ESPN Player to premiere content from the ESPN Films library and Backwater docuseries.

Streaming service ESPN Player will premiere two new features from it’s Backstory docuseries and ESPN Films library.
Leading the content from Monday 29th June is the latest installment from the Backstory docuseries which goes behind sports’ biggest headlines to find the story behind the story. Hosted by Pulitzer Prize-winner Don Van Natta, Jr, Backstory: The Decision examines the legacy of Lebron James ESPN special ‘The Decision’ a decade on from the infamous broadcast and the effect it has had on NBA free agents, a new era of player empowerment.

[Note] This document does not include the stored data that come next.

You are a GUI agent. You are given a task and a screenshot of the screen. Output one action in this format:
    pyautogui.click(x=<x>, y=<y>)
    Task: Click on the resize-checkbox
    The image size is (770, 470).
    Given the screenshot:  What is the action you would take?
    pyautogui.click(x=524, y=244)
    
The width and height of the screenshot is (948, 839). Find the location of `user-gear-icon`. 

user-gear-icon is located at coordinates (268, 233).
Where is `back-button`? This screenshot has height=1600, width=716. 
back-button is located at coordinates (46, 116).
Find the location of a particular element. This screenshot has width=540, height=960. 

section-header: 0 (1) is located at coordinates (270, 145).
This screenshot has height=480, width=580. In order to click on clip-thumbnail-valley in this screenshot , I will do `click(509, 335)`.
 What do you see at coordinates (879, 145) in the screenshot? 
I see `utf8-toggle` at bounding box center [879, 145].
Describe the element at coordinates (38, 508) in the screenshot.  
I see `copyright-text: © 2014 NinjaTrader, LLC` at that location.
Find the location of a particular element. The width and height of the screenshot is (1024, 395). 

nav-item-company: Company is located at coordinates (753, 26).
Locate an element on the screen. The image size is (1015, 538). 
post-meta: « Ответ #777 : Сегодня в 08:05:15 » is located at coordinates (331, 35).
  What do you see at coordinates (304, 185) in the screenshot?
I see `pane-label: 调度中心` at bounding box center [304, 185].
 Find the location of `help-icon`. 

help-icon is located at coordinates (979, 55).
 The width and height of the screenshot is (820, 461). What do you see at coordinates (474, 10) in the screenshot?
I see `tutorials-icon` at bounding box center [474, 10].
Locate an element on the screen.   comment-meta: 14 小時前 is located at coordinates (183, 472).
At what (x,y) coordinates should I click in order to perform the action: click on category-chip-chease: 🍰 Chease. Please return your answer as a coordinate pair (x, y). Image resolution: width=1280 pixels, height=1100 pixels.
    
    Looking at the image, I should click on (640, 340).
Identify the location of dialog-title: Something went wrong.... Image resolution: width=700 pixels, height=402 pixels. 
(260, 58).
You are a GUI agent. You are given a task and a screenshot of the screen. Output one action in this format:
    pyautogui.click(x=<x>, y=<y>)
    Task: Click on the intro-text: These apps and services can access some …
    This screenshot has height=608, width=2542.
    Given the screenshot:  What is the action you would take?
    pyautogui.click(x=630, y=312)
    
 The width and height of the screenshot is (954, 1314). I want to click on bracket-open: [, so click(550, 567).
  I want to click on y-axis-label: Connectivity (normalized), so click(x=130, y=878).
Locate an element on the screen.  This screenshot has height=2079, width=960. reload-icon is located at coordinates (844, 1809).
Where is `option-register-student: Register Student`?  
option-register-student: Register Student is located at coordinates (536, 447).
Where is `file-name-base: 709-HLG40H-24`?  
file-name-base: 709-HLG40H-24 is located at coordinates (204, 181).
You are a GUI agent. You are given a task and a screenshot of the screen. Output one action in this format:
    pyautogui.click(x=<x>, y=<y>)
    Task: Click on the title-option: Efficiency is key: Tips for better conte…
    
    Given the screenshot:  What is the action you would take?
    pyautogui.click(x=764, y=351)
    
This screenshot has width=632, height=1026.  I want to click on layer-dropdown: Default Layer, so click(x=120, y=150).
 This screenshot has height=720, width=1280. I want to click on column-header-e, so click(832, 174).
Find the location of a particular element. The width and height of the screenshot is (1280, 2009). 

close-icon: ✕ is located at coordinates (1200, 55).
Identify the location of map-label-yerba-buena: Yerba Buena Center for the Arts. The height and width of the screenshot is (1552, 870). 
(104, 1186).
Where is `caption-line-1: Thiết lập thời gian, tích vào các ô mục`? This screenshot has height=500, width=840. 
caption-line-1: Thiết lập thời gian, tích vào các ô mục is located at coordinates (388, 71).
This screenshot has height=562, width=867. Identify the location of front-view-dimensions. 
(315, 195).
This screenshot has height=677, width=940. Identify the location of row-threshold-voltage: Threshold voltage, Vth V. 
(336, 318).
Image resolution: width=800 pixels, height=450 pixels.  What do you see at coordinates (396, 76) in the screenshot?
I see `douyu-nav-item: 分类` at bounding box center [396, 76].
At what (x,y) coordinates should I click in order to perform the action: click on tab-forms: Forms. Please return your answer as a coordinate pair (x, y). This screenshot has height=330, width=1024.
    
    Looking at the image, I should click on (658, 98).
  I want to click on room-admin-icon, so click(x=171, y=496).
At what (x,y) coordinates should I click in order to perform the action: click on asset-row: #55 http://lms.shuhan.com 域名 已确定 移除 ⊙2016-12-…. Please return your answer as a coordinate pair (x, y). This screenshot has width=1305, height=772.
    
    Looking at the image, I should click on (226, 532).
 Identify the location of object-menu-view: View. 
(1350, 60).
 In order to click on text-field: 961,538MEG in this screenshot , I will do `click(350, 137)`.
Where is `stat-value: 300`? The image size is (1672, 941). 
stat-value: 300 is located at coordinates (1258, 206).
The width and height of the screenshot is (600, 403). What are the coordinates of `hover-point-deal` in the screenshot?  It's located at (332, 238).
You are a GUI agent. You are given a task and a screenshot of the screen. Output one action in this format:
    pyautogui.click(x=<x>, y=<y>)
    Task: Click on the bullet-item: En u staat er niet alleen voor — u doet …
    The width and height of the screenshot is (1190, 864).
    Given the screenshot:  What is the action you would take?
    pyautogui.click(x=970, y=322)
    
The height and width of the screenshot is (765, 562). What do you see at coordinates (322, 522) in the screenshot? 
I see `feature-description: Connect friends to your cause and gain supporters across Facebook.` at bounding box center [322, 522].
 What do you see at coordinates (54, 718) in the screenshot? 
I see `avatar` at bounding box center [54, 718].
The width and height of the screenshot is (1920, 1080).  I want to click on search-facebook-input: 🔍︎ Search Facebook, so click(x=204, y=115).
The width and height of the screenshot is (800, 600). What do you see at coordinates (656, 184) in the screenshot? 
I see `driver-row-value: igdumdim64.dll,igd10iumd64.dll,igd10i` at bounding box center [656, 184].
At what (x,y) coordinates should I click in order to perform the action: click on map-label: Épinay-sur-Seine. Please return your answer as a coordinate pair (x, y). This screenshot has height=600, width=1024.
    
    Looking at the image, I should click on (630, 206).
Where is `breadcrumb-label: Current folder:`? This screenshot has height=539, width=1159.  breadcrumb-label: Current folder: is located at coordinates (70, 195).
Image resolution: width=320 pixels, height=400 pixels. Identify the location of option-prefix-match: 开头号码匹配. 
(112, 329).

NBA Commissioner David Stern was among those who wasn’t pleased with the way it was handled. Backstory: The Decision goes behind the scenes to explore the developments that led to “The Decision,” and explores the broadcast’s far-reaching consequences by examining the legacy of its findings for NBA free agents, including LeBron, in a new era of player empowerment.
Also new to ESPN Player is ESPN Films Blackfeet Boxing, on July 1st, a unique and compelling feature examining a battle of survival for Native American women as the Blackfeet boxing gym on the Blackfeet Reservation in Montana offers the opportunity for women to protect themselves and preserve their hopes.
Frank Kipp, who was born and raised on the Blackfeet Reservation, and worked as a probation officer there, witnessed the damage to its women and girls firsthand. It scarred him, and his people. He decided to fight back, in the way he most understood. In 2003, Kipp—a former welterweight who won 38 bouts as an amateur—opened the Blackfeet Boxing Club.
The gym has trained more than 500 boxers on the reservation, but for Frank, over time, its most important fighters were the young women and girls, including his daughter Donna, who came in search of more than a heavy bag. They sought a way to protect themselves and preserve their hopes.
Blackfeet Boxing tells the story of one girl who never made it to the gym, Ashley Loring Heavyrunner. Her family still searches for her across the vast sweep of the reservation where she disappeared in June 2017, as her sister Kimberly fights for recognition and justice in the face of collective indifference from tribal and federal law enforcement and state and national government.